Patients may demonstrate a bitemporal hemianopia, which is typically incomplete and preferentially involves the superior quadrants. The hemianopia can usually be distinguished from a chiasmal lesion because it does not respect the vertical midline. Refractive correction often results in elimination of the visual field defect. Tilted discs, myopic astigmatism, bilateral decreased vision, and visual difficulty at night suggest the possibility of X-linked congenital stationary night blindness (see Chapter 25). Acquired tilted disc and peripapillary crescent formation have been documented in children with myopic progression.

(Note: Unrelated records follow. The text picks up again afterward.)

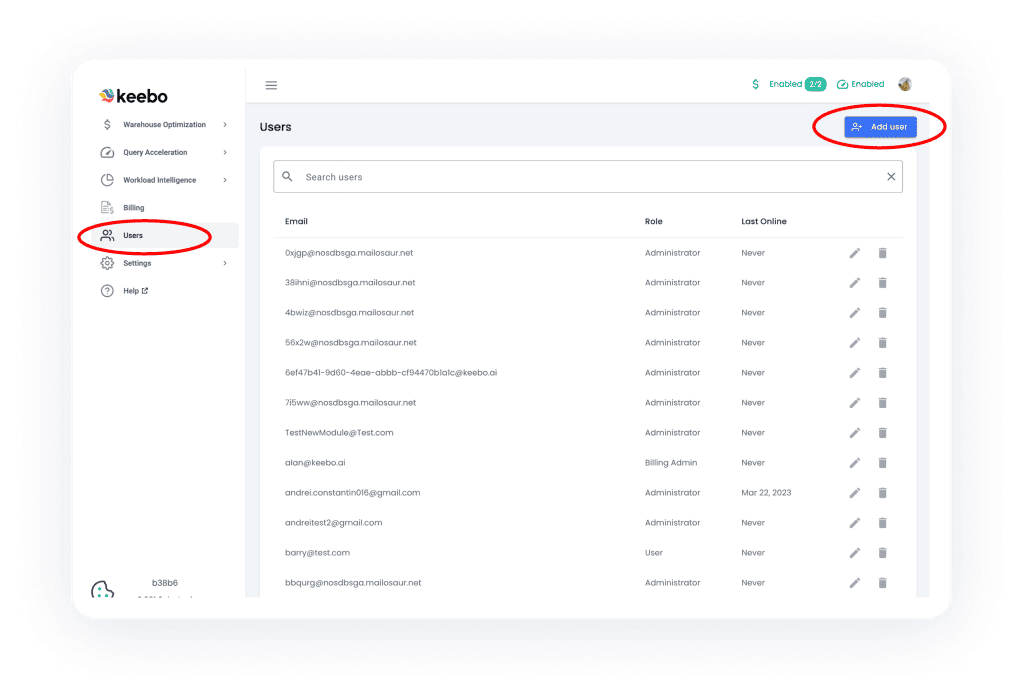Clear search with the X icon

click(891, 177)
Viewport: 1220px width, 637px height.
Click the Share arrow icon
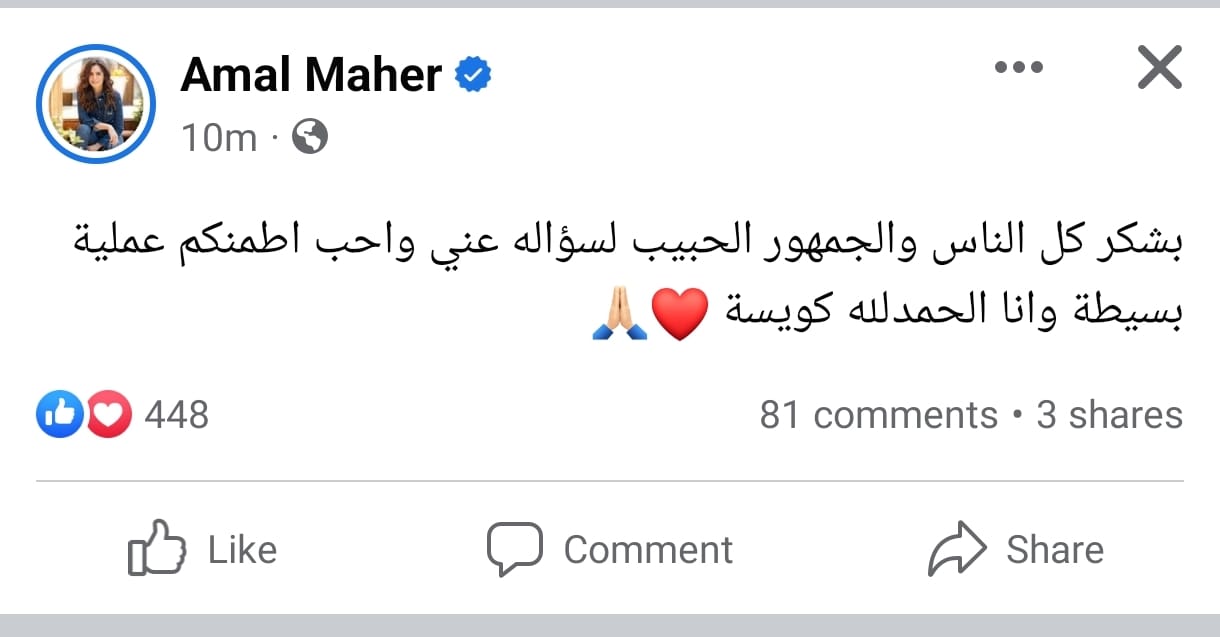(x=957, y=549)
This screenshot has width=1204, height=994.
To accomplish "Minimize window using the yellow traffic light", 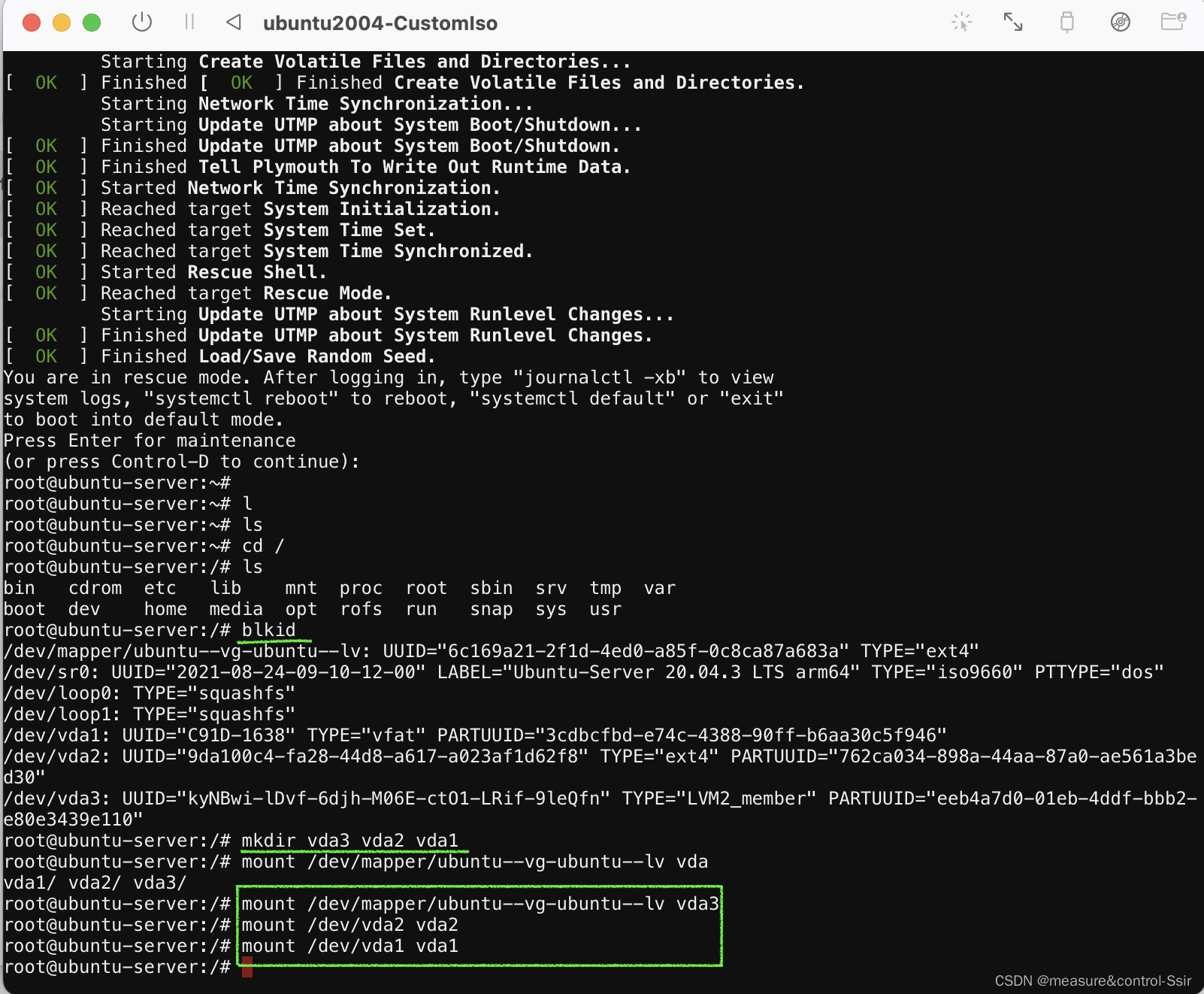I will pyautogui.click(x=62, y=23).
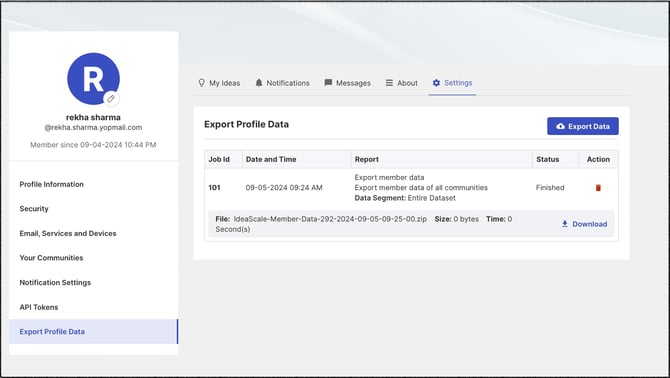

Kim TW, Kim M, Weinreb RN, et al. Optic disc changes with incipient myopia of childhood. Ophthalmology. 2012;119(1):21– 26.

Bergmeister Papilla

To varying extents, the hyaloid artery may not be resorbed before birth. The entire artery may remain as a fine thread or cord extending from the optic disc to the lens and can be associated with persistent fetal vasculature. The hyaloid artery may be patent and contain blood where it attaches to the posterior lens capsule. In mild cases, the attachment to the posterior lens capsule is located inferonasally (Mittendorf dot) and is usually visually insignificant. Bergmeister papilla is a benign prepapillary glial remnant of the hyaloid artery.

Megalopapilla

Megalopapilla features an abnormally large optic disc diameter and is often associated with an increased cup–disc ratio that can be confused with normal-tension glaucoma. Visual acuity is usually normal or slightly decreased, and visual fields may demonstrate a slightly enlarged blind spot. Megalopapilla can be unilateral or bilateral. The cause is unknown. In rare cases, megalopapilla has been associated with optic nerve glioma.

Peripapillary Staphyloma

Peripapillary staphyloma is a posterior bulging of the sclera in which the optic disc occupies the “bottom of the bowl.” It is nonhereditary and usually unilateral, with rare bilateral cases. The disc may be normal, but it is surrounded by stretched choroid, thereby exposing the white sclera encircling the disc. Visual acuity is usually poor.

Optic Nerve Aplasia

Optic nerve aplasia is rare. The affected eye lacks optic nerve axons and retinal blood vessels, making the choroidal pattern clearly visible. Unilateral optic nerve aplasia may occur with normal brain development. Bilateral optic nerve aplasia is usually associated with other CNS abnormalities.

Melanocytoma

Melanocytoma is a darkly pigmented tumor with little or no growth potential that usually involves the optic disc and adjacent retina (Fig 26-9). Malignant melanoma of the choroid is extremely rare in children.